---------- Material supplied

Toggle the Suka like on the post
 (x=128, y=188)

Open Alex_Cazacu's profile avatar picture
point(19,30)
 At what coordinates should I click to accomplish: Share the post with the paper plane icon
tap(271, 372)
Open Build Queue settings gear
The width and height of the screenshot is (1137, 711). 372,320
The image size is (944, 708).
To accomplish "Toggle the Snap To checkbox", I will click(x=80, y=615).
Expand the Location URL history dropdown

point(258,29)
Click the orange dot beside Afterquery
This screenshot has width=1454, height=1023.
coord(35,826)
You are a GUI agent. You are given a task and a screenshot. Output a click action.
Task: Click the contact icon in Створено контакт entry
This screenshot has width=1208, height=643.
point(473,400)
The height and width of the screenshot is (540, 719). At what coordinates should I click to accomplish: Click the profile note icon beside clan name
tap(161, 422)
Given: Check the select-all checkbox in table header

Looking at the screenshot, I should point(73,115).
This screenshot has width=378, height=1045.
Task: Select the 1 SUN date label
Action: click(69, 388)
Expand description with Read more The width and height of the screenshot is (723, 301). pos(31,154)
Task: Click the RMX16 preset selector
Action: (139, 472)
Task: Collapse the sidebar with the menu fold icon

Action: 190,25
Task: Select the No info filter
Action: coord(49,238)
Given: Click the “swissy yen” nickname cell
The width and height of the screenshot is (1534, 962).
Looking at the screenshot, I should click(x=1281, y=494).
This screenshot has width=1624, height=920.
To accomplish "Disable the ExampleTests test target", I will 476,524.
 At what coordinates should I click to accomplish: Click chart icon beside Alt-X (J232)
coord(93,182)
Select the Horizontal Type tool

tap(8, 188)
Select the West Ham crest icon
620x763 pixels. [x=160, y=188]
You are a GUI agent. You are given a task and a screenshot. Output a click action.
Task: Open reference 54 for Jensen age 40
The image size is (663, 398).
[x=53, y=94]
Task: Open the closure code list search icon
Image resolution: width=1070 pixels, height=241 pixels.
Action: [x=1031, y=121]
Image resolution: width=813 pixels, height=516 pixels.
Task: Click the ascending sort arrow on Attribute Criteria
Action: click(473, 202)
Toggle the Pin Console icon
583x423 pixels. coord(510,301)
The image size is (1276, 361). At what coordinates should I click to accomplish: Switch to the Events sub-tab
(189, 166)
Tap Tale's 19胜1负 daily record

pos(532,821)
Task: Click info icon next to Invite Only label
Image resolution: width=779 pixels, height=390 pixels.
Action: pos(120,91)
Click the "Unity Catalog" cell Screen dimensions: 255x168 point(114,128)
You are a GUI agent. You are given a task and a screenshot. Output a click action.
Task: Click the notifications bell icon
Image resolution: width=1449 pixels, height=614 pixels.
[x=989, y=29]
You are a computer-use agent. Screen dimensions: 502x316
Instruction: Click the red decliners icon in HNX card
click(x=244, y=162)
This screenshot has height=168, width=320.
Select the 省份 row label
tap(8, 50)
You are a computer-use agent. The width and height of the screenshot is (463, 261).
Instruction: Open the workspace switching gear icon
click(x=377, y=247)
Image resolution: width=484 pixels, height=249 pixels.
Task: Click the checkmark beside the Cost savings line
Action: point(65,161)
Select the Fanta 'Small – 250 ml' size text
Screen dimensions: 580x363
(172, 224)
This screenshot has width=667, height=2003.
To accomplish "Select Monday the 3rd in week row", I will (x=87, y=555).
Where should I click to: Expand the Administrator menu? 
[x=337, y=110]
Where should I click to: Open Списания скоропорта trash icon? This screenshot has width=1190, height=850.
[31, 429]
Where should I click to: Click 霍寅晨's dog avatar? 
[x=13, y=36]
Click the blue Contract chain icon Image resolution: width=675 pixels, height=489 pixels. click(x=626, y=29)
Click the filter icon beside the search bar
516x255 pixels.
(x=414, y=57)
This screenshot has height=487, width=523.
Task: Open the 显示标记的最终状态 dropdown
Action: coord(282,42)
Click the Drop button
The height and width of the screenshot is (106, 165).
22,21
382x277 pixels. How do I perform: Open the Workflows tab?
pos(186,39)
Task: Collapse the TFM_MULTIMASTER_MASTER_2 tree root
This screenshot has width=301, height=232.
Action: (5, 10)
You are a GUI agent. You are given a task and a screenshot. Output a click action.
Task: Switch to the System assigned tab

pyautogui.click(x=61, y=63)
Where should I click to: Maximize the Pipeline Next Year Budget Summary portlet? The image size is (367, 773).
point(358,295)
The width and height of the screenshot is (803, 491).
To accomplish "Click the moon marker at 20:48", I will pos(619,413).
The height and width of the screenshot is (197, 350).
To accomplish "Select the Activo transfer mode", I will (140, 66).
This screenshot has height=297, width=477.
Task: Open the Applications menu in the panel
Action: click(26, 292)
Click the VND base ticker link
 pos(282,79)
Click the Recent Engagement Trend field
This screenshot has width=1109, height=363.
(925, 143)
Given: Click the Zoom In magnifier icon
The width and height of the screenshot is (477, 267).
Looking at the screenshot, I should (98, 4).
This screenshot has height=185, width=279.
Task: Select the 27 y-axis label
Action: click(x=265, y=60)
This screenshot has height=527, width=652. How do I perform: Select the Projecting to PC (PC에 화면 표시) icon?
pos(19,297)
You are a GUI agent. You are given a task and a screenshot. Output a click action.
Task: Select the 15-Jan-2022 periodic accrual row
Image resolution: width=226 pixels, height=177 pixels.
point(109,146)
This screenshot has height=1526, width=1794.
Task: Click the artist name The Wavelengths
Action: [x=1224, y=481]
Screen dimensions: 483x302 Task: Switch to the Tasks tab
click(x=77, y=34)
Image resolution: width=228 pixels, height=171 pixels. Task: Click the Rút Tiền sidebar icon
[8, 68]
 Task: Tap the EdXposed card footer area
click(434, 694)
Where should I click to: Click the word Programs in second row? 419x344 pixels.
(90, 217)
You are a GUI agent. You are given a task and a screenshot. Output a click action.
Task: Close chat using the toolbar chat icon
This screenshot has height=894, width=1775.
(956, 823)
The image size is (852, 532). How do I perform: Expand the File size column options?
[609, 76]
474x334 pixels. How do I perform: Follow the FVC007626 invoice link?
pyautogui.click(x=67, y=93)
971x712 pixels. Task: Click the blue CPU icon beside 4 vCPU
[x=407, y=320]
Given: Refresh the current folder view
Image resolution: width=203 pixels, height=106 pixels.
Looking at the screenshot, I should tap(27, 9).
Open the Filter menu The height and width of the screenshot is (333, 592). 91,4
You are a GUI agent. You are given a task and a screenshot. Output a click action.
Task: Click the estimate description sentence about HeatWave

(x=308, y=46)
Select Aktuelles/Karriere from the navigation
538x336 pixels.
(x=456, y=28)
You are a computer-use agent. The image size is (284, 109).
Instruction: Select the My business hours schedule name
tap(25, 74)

--------------------

▶ Task item
Using the data above, print exactly the lines from the line that contains "The image size is (663, 398)." through the line that contains "Task: Click info", with both included.

▶ Exercise result
The image size is (663, 398).
[x=53, y=94]
Task: Open the closure code list search icon
Image resolution: width=1070 pixels, height=241 pixels.
Action: [x=1031, y=121]
Image resolution: width=813 pixels, height=516 pixels.
Task: Click the ascending sort arrow on Attribute Criteria
Action: click(473, 202)
Toggle the Pin Console icon
583x423 pixels. coord(510,301)
The image size is (1276, 361). At what coordinates should I click to accomplish: Switch to the Events sub-tab
(189, 166)
Tap Tale's 19胜1负 daily record

pos(532,821)
Task: Click info icon next to Invite Only label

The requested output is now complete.